In the beginning was the Word, and the Word was with God, and the Word was God. He was with God in the beginning. Through him all things were made; without him nothing was made that has been made. In him was life, and that life was the light of all mankind. The light shines in the darkness, and the darkness has not overcome it.[1]

We often read these words alongside the wider witness of scripture allowing the breadth of the biblical story to deepen our understanding; and rightly so. Today, however, I want us to linger with this passage itself, attending especially to what scripture means when it speaks of the “word.” I want to delve into what John was writing, and what message was he conveying.

The Greek λόγος (logos), translating simply as ‘word’ meaning a symphony, a sound or noise. In the Biblical context it is interpreted as the written word, the word of God, but this is tragically incomplete. Somehow when John wrote these words, he had a very different idea in mind, something more personal, intimate.

In Greek philosophy, logos meant, the rational principle ordering the cosmos, the deep logic beneath reality, the invisible action holding chaos at bay.

Heraclitus[2] spoke of the logos as the rhythm of the universe, an intelligence you could align with if you were wise enough and quiet enough. In Stoic thought, logos was the divine reason permeating all things, the spark of meaning in matter. Nothing personal, not relational, rather having more force than face.

In Hebrew, Dabar (word) is active, creative, performative. God speaks and things happen, creation is not engineered, it is spoken into being. ‘Let there be light’ is not a suggestion, it is a verbal act. John is bringing us back to Genesis 1, not as poetic nostalgia rather theological confrontation. He is saying before creation meaning already existed, before matter there was intent, and before time there was relationship.

 “And the Logos Was with God” The phrase is pros ton Theon, literally “toward God.” It is orientation, face-to-face, relational, an eternal attentiveness. God has never been alone, communion precedes creation and relationship is not plan-b.

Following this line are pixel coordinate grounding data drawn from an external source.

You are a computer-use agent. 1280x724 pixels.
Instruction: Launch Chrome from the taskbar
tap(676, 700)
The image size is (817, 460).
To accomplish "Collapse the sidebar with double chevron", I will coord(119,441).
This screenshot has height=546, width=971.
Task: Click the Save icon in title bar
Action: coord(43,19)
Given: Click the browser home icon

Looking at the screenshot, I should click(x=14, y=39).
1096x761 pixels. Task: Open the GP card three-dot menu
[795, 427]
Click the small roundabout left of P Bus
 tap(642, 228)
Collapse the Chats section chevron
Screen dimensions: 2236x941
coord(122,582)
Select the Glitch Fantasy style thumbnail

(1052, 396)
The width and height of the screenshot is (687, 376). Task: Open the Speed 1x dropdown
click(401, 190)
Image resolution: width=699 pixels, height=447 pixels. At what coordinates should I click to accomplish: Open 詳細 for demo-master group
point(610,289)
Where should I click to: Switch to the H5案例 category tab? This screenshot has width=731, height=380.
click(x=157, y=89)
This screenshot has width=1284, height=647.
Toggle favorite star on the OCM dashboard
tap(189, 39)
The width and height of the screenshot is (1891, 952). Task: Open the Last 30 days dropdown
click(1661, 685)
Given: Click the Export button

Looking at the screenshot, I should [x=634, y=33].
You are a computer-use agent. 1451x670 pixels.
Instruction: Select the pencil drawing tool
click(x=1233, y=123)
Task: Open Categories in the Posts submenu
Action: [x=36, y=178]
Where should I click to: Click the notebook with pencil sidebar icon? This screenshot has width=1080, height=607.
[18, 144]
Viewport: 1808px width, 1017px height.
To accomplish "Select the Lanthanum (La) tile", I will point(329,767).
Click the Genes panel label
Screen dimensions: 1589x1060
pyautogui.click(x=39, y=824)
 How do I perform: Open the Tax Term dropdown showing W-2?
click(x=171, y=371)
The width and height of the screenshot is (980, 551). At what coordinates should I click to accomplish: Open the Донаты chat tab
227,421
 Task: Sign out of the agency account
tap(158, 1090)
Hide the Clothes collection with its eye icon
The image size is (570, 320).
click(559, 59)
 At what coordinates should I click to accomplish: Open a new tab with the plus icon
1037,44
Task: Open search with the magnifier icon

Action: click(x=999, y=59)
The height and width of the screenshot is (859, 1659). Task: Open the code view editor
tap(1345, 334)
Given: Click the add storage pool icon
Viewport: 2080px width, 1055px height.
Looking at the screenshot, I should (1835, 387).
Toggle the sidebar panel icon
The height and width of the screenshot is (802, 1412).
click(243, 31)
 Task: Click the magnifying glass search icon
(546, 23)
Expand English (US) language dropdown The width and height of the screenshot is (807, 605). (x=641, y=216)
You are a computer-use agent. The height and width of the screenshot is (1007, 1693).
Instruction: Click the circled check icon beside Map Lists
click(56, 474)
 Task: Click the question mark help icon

 We could therefore read John 1:1 as “In the beginning before creation, meaning already existed, before matter there was intent, and before time there was relationship. And the word was toward God, face-to-face, relational, an eternal attentiveness. Through him all things were made; without him nothing was made that has been made. In him was life, and that life was the light of all mankind. The light shines in the darkness, and the darkness has not overcome it.”

 Modern Christianity has often reduced logos to information, correct doctrine, right statements, clean syllogisms. John would call that a tragic misunderstanding. Logos is a life to be in habited and not sentence to be memorised. If the Logos is Christ, then truth is not something we possess, it is someone before whom we must remain perpetually responsive.

 This verse speaks of Jesus, the logos. That in him all things were made, in him was life, and that light was the light of all humanity. This light shines in the darkness, and the darkness has not overcome it. This God, literally “toward God,” spoke the word, Christ, and all things came into being. Such knowledge is too wonderful for me, too lofty for me to attain,[3] and yet you made us with your word.

 

Shalom – Shalom,

 Jim Varsos

[1] John 1:1-5 NIV

[2] Heraclitus (500 B.C.E.) A Greek philosopher of the late 6th century BCE, Heraclitus criticizes his predecessors and contemporaries for their failure to see the unity in experience. He claims to announce an everlasting Word (Logos) according to which all things are one, in some sense.